(Saved entries)
Start of Block

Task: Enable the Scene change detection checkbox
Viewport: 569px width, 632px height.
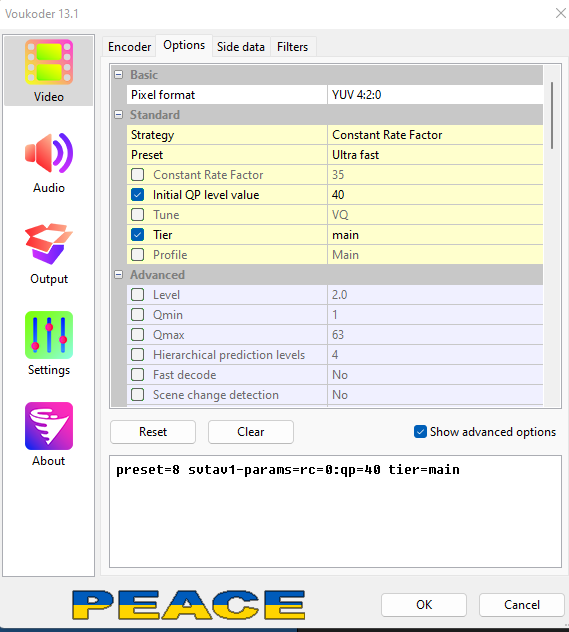Action: pos(137,395)
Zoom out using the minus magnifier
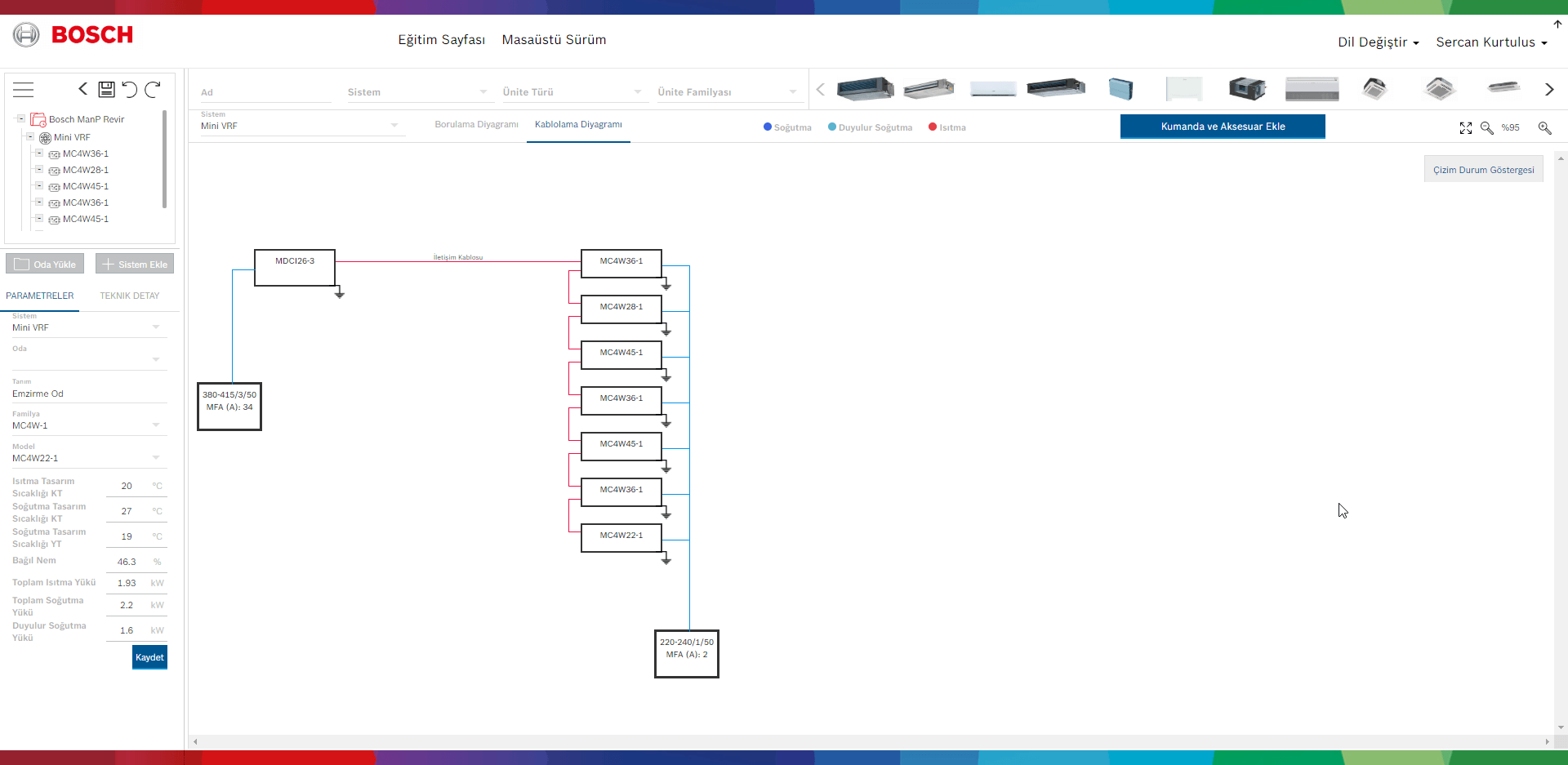The width and height of the screenshot is (1568, 765). click(x=1487, y=128)
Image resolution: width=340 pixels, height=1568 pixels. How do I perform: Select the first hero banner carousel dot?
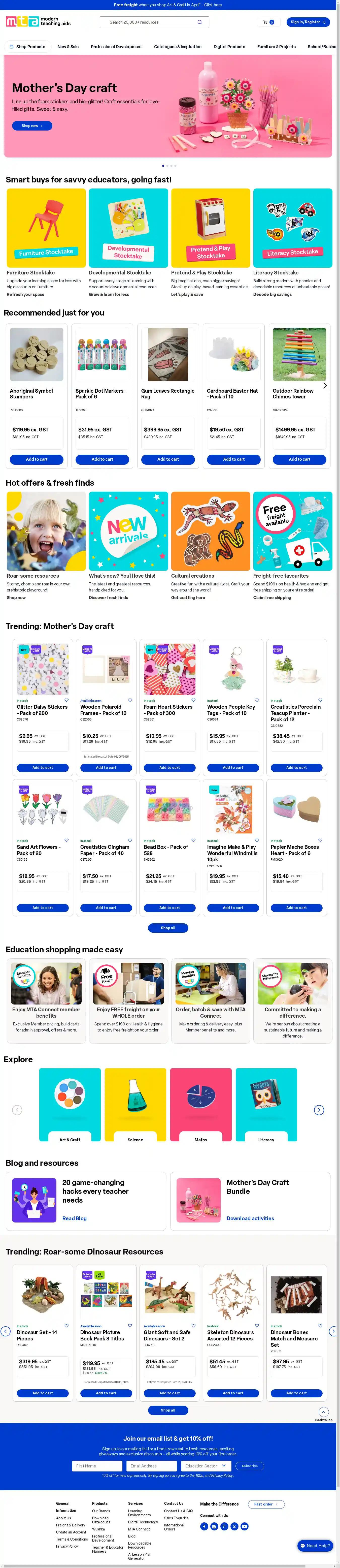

End of Block

### WHAT YOU HAVE TO DO
Only the lines from the one holding "Zoom out using the minus magnifier" through the last line of the records should be output, please, exactly and without any pictures.

### COMPLETED TASK
Zoom out using the minus magnifier
The width and height of the screenshot is (1568, 765). click(x=1487, y=128)
Image resolution: width=340 pixels, height=1568 pixels. How do I perform: Select the first hero banner carousel dot?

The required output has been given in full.